> Aim of the task:
Print every one of the records below, copying each line exactly as it appears.

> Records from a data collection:
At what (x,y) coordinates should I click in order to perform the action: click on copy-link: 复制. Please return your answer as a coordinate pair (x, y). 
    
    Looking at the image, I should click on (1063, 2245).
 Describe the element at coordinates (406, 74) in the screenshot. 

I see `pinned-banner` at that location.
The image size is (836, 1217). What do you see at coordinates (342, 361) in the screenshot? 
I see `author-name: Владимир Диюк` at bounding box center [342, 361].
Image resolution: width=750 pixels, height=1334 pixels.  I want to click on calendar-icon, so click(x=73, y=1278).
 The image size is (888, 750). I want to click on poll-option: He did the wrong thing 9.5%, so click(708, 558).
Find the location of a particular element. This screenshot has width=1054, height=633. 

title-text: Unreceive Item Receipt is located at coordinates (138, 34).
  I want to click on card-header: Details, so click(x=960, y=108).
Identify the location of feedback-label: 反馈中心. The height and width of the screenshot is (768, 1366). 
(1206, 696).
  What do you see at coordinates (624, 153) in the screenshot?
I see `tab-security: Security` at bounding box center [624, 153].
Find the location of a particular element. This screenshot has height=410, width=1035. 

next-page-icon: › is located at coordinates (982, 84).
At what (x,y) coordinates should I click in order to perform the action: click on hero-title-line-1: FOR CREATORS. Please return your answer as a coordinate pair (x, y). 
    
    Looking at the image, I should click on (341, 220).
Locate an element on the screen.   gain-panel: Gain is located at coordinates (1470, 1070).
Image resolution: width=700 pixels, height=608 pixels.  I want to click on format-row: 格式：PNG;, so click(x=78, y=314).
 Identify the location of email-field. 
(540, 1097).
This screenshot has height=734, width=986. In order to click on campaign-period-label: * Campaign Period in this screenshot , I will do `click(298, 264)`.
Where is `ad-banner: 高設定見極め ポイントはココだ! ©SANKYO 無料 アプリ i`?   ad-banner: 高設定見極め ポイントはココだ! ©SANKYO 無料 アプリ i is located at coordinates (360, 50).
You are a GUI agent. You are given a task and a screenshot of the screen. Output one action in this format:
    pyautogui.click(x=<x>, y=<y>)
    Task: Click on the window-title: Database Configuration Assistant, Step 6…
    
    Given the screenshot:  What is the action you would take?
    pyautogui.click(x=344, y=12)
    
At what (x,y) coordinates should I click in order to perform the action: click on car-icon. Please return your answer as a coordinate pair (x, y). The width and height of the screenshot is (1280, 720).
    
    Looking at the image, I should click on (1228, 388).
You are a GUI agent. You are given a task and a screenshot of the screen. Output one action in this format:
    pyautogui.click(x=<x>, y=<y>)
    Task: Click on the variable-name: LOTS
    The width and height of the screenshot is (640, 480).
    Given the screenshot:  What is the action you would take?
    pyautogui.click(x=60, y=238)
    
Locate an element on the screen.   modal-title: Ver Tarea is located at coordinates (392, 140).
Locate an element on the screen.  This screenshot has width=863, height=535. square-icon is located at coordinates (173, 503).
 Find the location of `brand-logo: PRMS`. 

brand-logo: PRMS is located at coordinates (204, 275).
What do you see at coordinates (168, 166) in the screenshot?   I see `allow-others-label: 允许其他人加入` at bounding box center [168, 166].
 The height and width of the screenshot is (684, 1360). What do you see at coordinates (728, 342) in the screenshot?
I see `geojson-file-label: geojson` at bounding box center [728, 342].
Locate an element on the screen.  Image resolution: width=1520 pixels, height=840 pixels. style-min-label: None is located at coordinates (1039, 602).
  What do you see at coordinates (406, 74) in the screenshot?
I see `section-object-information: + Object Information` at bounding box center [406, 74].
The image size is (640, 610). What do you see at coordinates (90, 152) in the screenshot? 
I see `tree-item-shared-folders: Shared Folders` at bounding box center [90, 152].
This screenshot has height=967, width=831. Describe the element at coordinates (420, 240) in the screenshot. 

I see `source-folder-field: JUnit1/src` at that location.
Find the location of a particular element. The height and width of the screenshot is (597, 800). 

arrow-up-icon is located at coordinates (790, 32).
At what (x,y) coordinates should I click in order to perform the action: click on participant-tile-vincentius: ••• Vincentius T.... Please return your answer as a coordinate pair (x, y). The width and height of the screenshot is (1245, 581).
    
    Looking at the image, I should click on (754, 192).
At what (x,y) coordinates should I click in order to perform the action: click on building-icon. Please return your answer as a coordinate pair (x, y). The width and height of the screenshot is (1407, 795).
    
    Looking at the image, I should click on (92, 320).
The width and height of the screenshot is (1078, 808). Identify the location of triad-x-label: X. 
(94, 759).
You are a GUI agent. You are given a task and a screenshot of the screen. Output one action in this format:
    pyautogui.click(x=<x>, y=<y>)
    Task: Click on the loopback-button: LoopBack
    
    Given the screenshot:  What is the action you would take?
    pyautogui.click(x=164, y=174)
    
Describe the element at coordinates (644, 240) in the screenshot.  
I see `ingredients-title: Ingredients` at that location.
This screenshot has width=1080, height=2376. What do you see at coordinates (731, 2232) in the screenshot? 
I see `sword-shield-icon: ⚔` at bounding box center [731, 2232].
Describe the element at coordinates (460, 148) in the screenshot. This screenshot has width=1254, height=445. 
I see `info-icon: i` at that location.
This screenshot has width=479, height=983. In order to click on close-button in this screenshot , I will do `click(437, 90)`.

> Exercise result:
At what (x,y) coordinates should I click in order to perform the action: click on copy-link: 复制. Please return your answer as a coordinate pair (x, y). 
    
    Looking at the image, I should click on (1063, 2245).
 Describe the element at coordinates (406, 74) in the screenshot. 

I see `pinned-banner` at that location.
The image size is (836, 1217). What do you see at coordinates (342, 361) in the screenshot? 
I see `author-name: Владимир Диюк` at bounding box center [342, 361].
Image resolution: width=750 pixels, height=1334 pixels.  I want to click on calendar-icon, so click(x=73, y=1278).
 The image size is (888, 750). I want to click on poll-option: He did the wrong thing 9.5%, so click(708, 558).
Find the location of a particular element. This screenshot has width=1054, height=633. 

title-text: Unreceive Item Receipt is located at coordinates (138, 34).
  I want to click on card-header: Details, so click(x=960, y=108).
Identify the location of feedback-label: 反馈中心. The height and width of the screenshot is (768, 1366). 
(1206, 696).
  What do you see at coordinates (624, 153) in the screenshot?
I see `tab-security: Security` at bounding box center [624, 153].
Find the location of a particular element. This screenshot has height=410, width=1035. 

next-page-icon: › is located at coordinates (982, 84).
At what (x,y) coordinates should I click in order to perform the action: click on hero-title-line-1: FOR CREATORS. Please return your answer as a coordinate pair (x, y). 
    
    Looking at the image, I should click on (341, 220).
Locate an element on the screen.   gain-panel: Gain is located at coordinates (1470, 1070).
Image resolution: width=700 pixels, height=608 pixels.  I want to click on format-row: 格式：PNG;, so click(x=78, y=314).
 Identify the location of email-field. 
(540, 1097).
This screenshot has height=734, width=986. In order to click on campaign-period-label: * Campaign Period in this screenshot , I will do `click(298, 264)`.
Where is `ad-banner: 高設定見極め ポイントはココだ! ©SANKYO 無料 アプリ i`?   ad-banner: 高設定見極め ポイントはココだ! ©SANKYO 無料 アプリ i is located at coordinates (360, 50).
You are a GUI agent. You are given a task and a screenshot of the screen. Output one action in this format:
    pyautogui.click(x=<x>, y=<y>)
    Task: Click on the window-title: Database Configuration Assistant, Step 6…
    
    Given the screenshot:  What is the action you would take?
    pyautogui.click(x=344, y=12)
    
At what (x,y) coordinates should I click in order to perform the action: click on car-icon. Please return your answer as a coordinate pair (x, y). The width and height of the screenshot is (1280, 720).
    
    Looking at the image, I should click on (1228, 388).
You are a GUI agent. You are given a task and a screenshot of the screen. Output one action in this format:
    pyautogui.click(x=<x>, y=<y>)
    Task: Click on the variable-name: LOTS
    The width and height of the screenshot is (640, 480).
    Given the screenshot:  What is the action you would take?
    pyautogui.click(x=60, y=238)
    
Locate an element on the screen.   modal-title: Ver Tarea is located at coordinates (392, 140).
Locate an element on the screen.  This screenshot has width=863, height=535. square-icon is located at coordinates (173, 503).
 Find the location of `brand-logo: PRMS`. 

brand-logo: PRMS is located at coordinates (204, 275).
What do you see at coordinates (168, 166) in the screenshot?   I see `allow-others-label: 允许其他人加入` at bounding box center [168, 166].
 The height and width of the screenshot is (684, 1360). What do you see at coordinates (728, 342) in the screenshot?
I see `geojson-file-label: geojson` at bounding box center [728, 342].
Locate an element on the screen.  Image resolution: width=1520 pixels, height=840 pixels. style-min-label: None is located at coordinates (1039, 602).
  What do you see at coordinates (406, 74) in the screenshot?
I see `section-object-information: + Object Information` at bounding box center [406, 74].
The image size is (640, 610). What do you see at coordinates (90, 152) in the screenshot? 
I see `tree-item-shared-folders: Shared Folders` at bounding box center [90, 152].
This screenshot has height=967, width=831. Describe the element at coordinates (420, 240) in the screenshot. 

I see `source-folder-field: JUnit1/src` at that location.
Find the location of a particular element. The height and width of the screenshot is (597, 800). 

arrow-up-icon is located at coordinates (790, 32).
At what (x,y) coordinates should I click in order to perform the action: click on participant-tile-vincentius: ••• Vincentius T.... Please return your answer as a coordinate pair (x, y). The width and height of the screenshot is (1245, 581).
    
    Looking at the image, I should click on (754, 192).
At what (x,y) coordinates should I click in order to perform the action: click on building-icon. Please return your answer as a coordinate pair (x, y). The width and height of the screenshot is (1407, 795).
    
    Looking at the image, I should click on (92, 320).
The width and height of the screenshot is (1078, 808). Identify the location of triad-x-label: X. 
(94, 759).
You are a GUI agent. You are given a task and a screenshot of the screen. Output one action in this format:
    pyautogui.click(x=<x>, y=<y>)
    Task: Click on the loopback-button: LoopBack
    
    Given the screenshot:  What is the action you would take?
    pyautogui.click(x=164, y=174)
    
Describe the element at coordinates (644, 240) in the screenshot.  
I see `ingredients-title: Ingredients` at that location.
This screenshot has width=1080, height=2376. What do you see at coordinates (731, 2232) in the screenshot? 
I see `sword-shield-icon: ⚔` at bounding box center [731, 2232].
Describe the element at coordinates (460, 148) in the screenshot. This screenshot has width=1254, height=445. 
I see `info-icon: i` at that location.
This screenshot has width=479, height=983. In order to click on close-button in this screenshot , I will do `click(437, 90)`.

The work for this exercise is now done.